Suddenly, I have a Duran Duran song stuck in my head.

Zawga elayaOh, right. Sorry. Um … Syriac. That’s the important thing here. You know, ancient language, all that?

Anyway, a Cambridge researcher has asserted the identification of the world’s first question mark, a Syriac character called zawga elaya:

The double dot mark, known to later grammarians as zawga elaya, is written above a word near the start of a sentence to tell the reader that it is a question. It doesn’t appear on all questions: ones with a wh- word don’t need it, just as in English ‘Who is it’ can only be a question (although we use a question mark anyway).
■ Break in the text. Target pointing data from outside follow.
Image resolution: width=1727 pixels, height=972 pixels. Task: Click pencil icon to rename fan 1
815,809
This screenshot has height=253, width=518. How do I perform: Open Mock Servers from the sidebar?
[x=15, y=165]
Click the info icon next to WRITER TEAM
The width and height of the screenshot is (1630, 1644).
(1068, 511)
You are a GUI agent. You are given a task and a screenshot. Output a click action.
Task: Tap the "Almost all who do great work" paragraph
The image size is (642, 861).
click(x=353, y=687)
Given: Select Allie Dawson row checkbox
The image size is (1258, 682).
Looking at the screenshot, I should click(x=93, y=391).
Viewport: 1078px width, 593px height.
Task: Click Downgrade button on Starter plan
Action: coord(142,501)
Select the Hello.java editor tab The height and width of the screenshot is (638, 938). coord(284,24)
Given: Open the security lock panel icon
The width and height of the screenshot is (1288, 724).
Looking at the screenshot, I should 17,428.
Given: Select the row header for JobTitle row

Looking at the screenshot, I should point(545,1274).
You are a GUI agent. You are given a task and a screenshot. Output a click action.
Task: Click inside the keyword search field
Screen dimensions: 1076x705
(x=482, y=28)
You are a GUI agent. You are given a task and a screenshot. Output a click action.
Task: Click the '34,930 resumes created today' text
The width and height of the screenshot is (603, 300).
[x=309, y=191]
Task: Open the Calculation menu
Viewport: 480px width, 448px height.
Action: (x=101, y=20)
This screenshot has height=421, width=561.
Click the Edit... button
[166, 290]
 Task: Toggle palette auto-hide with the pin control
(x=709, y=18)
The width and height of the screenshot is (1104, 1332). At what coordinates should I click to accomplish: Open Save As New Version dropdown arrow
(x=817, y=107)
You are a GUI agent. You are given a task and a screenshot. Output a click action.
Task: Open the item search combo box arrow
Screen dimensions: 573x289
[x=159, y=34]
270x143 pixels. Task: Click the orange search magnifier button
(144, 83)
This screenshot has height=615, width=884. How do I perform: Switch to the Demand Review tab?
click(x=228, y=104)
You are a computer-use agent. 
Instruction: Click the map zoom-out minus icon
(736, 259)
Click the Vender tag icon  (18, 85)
But a question like ‘You’re going away?’ needs the question mark to be understood; and in Syriac, zawga elaya marks just these otherwise ambiguous expressions.

“Reading aloud, the same function is served by a rising tone of voice – or at least it is in English – and it is interesting to ponder whether zawga elaya really marks the grammar of the question, or whether it is a direction to someone reading the Bible aloud to modulate their voice,” said Dr Coakley.

Question marks in Greek and Latin script emerged later than in Syriac, with the earliest examples dating from the eighth century. It is likely that these symbols developed independently from each other and from Syriac. Hebrew and Arabic, close neighbours of Syriac, have nothing comparable. Armenian, another neighbour, has a similar mark, but it seems to be later.

For his own part, Dr. Chip Coakley is gratified by the reception his argument has received from fellow academics. “I’d describe it as a significant footnote in the history of writing,” he explained, adding cheerfully, “And it’s satisfying to have made sense out of some of those weird dots.”